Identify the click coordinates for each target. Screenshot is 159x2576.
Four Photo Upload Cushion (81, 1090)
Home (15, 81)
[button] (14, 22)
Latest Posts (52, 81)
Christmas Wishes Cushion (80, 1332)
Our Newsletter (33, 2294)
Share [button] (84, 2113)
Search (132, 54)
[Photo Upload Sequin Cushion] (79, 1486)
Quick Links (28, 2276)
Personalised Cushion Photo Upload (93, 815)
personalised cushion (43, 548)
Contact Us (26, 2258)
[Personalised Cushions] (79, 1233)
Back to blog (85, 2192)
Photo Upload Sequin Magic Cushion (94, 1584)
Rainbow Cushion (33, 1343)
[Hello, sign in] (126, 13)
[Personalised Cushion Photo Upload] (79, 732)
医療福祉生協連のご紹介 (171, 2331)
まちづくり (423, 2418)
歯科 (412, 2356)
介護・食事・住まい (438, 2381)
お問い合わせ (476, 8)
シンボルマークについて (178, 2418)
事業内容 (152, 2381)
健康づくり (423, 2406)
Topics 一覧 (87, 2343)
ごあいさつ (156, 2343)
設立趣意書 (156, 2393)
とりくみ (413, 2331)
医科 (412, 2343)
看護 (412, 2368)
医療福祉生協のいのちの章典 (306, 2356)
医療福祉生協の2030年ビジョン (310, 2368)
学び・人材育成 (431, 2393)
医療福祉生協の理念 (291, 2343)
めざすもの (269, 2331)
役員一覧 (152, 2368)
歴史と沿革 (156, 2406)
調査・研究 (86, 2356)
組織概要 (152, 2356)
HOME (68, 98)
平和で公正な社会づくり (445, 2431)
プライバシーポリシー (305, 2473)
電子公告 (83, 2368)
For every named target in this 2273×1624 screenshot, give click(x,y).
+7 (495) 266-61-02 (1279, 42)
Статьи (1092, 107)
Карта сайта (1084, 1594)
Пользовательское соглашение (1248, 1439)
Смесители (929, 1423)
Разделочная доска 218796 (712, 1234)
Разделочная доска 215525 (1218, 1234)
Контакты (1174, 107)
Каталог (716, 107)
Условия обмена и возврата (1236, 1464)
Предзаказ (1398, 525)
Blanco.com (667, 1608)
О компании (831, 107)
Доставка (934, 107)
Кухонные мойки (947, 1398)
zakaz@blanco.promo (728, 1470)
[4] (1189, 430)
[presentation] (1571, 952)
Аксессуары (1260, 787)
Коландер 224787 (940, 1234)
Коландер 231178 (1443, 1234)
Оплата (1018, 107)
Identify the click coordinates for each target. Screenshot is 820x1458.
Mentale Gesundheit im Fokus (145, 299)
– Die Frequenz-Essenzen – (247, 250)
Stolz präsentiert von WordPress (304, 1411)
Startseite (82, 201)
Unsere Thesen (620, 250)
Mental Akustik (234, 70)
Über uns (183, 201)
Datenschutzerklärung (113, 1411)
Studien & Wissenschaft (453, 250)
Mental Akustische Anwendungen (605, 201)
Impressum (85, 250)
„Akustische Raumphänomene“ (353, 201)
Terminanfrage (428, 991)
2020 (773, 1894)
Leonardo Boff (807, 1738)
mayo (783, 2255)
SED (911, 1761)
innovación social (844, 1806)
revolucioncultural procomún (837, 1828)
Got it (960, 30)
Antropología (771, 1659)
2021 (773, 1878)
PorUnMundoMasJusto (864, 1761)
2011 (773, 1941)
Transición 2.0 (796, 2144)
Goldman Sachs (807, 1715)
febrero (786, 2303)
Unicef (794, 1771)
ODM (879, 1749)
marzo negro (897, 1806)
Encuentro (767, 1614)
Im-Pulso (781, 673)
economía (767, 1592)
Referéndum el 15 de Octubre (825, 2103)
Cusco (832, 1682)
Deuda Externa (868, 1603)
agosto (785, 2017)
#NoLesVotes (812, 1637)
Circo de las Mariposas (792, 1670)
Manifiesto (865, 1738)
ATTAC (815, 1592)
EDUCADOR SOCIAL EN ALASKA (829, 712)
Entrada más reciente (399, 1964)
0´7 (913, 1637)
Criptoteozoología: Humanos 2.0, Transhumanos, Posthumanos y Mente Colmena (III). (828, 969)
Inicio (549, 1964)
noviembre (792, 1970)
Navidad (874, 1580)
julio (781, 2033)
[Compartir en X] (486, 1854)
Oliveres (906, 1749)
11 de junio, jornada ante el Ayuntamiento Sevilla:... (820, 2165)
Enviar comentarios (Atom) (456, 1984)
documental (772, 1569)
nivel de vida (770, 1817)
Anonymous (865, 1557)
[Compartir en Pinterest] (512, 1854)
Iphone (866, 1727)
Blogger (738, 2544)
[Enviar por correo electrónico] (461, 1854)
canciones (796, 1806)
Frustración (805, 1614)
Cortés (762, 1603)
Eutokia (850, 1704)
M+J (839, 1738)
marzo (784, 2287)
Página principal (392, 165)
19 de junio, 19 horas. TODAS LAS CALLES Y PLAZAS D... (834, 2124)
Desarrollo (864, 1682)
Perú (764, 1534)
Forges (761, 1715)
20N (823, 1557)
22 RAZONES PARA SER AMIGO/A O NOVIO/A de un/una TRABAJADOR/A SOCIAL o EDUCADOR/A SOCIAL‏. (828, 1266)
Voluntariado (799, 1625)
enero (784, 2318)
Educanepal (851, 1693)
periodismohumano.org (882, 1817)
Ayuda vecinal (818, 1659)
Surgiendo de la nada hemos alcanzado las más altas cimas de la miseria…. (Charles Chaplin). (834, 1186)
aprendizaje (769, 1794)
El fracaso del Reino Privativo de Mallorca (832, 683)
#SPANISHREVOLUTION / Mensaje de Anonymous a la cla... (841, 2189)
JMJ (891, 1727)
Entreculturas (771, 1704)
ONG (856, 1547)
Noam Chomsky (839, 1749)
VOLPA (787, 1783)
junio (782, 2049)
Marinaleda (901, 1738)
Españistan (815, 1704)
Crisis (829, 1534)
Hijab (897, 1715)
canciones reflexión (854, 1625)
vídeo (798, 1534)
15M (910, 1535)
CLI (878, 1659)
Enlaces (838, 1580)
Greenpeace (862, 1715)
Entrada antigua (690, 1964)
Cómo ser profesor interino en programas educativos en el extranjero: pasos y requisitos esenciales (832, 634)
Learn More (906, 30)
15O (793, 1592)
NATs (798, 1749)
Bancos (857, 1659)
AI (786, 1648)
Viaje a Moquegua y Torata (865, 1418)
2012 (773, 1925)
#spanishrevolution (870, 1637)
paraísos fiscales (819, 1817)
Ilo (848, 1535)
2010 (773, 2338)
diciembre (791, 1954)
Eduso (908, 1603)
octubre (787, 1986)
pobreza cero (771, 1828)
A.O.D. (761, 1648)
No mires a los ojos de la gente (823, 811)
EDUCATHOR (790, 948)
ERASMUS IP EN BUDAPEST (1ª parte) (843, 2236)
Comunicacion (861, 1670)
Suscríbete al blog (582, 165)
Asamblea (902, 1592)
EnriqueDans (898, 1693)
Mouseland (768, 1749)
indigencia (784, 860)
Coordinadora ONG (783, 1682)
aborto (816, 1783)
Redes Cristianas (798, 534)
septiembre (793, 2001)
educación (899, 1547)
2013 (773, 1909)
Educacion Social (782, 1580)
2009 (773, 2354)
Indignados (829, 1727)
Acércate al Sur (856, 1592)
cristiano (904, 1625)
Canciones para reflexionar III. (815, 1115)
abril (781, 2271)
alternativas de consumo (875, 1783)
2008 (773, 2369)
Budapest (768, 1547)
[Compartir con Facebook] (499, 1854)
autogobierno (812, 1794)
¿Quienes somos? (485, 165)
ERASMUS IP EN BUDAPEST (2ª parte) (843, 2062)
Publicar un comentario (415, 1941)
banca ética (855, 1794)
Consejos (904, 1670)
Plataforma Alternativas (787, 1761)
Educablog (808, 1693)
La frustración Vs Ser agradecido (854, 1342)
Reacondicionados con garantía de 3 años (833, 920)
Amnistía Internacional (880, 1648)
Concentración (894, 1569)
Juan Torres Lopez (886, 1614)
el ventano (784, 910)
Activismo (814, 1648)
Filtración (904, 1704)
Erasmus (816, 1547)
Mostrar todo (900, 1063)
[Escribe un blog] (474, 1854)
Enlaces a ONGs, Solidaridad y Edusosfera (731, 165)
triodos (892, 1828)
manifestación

------------------------------------------------------------------------

▶ Work task
Every line from the top of the material through the line containing "Search (132, 54)" must be transcribed exactly, and no other line may appear.

▶ Result of the task
Identify the click coordinates for each target. Screenshot is 159x2576.
Four Photo Upload Cushion (81, 1090)
Home (15, 81)
[button] (14, 22)
Latest Posts (52, 81)
Christmas Wishes Cushion (80, 1332)
Our Newsletter (33, 2294)
Share [button] (84, 2113)
Search (132, 54)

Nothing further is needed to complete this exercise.